RECETOX/recetox-aplcms

Irreproducible results on another machine

xtrojak opened this issue · 12 comments

It seems like both hybrid and unsupervised functions are deterministic but machine specific - the same machine produces consistent results, but they are different compared to another machine. After doing some digging I conclude that this has nothing to do with the number of cores used.

Therefore the current tests are failing.

It might be related to operating system.

@martenson Both @xtrojak and I use Ubuntu 20.04 operating based systems (Linux Mint 20 / Ubuntu 20.04 WSL) and the tests pass (the expected outputs were created on the Mint 20 based machine), on abiff (Debian 10) they fail and the results are different (5 detected features +-, so not only numerical or ordering differences).

Any ideas why the OS (I assume) has an influence? They all run in conda.

We suspected that it is caused by stochastic behavior of randomForest function used in eic.pred.R file. We should try to get rid of randomness by setting the same seed.

We suspected that it is caused by stochastic behavior of randomForest function used in eic.pred.R file. We should try to get rid of randomness by setting the same seed.

This is not the case, the randomness is actually used in semi.sup.learn function which is never called in hybrid and unsupervised functions. Just to be sure we tried to set the seed using

set.seed(10, kind = "Mersenne-Twister", normal.kind = "Inversion", sample.kind = "Rejection")

but it had no effect on the result.

This line calls some sampling function in the rt alignment stage, which is the one having visible differences:

if(length(this.d)>100) this.d<-sample(this.d,100)

This line calls some sampling function in the rt alignment stage, which is the one having visible differences:

if(length(this.d)>100) this.d<-sample(this.d,100)

This is another dead end, the sample function this is used in adjust.time and recover.weaker, but neither of them is actually used to compute recovered_feature_sample_table which is being compared in the tests (they are used to compute extracted_features and corrected_features).

Also changing seed before a test run has no influence on the test result (within single machine). From this I would conclude randomness is not the reason why results are different across multiple machines. What do you think @hechth ?

EDIT: recover.weaker is actually used to compute recovered_feature_sample_table in unsupervised, but still holds that setting seed has no effect.

It might be related to operating system.

This is confirmed, on the same OS (Ubuntu 20 based), the tests are passing (tried on 3 separate machines).

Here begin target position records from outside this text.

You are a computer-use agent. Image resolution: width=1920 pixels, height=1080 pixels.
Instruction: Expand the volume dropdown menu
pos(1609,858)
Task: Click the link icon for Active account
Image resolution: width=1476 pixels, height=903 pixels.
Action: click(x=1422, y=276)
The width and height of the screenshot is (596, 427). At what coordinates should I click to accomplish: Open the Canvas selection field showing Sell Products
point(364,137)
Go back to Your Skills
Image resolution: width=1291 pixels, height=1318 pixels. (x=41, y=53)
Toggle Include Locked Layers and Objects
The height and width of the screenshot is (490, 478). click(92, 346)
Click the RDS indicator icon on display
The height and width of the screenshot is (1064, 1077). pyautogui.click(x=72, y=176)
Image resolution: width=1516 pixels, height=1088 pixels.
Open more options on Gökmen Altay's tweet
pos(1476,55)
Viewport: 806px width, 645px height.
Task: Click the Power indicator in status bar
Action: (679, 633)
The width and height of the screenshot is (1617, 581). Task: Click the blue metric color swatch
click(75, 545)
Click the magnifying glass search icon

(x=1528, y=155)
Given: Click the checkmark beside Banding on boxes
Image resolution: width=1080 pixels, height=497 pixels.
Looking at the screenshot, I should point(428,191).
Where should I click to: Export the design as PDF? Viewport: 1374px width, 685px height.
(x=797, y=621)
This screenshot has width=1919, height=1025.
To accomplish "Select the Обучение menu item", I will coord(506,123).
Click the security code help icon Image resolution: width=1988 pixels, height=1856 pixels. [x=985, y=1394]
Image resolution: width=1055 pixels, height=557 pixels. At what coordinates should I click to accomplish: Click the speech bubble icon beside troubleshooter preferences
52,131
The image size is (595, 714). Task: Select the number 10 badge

This is indeed weird, since Debian and Ubuntu are the same OS family. However we probably do not need to spend time on this now since UMSA is ubuntu and we will run the tool in a container anyways (betting on this not being caused by the kernel).

Since we get the biocontainers, do we actually know which underlying OS they will serve us? What will happen if that changes?

biocontainers use busybox as a minimalist base and I doubt that will change.

Using the latest biocontainer image (docker pull quay.io/biocontainers/mulled-v2-dceaa6ce3d797c3153f327c7fc15983c4e882d4d:6584615d53d9bbb9d333d3928bdd6074d82193ce-0) I get identical results from a run on UMSA and a run on my macos dev machine.

I'd treat that image as the canonical source of truth -- at least for now.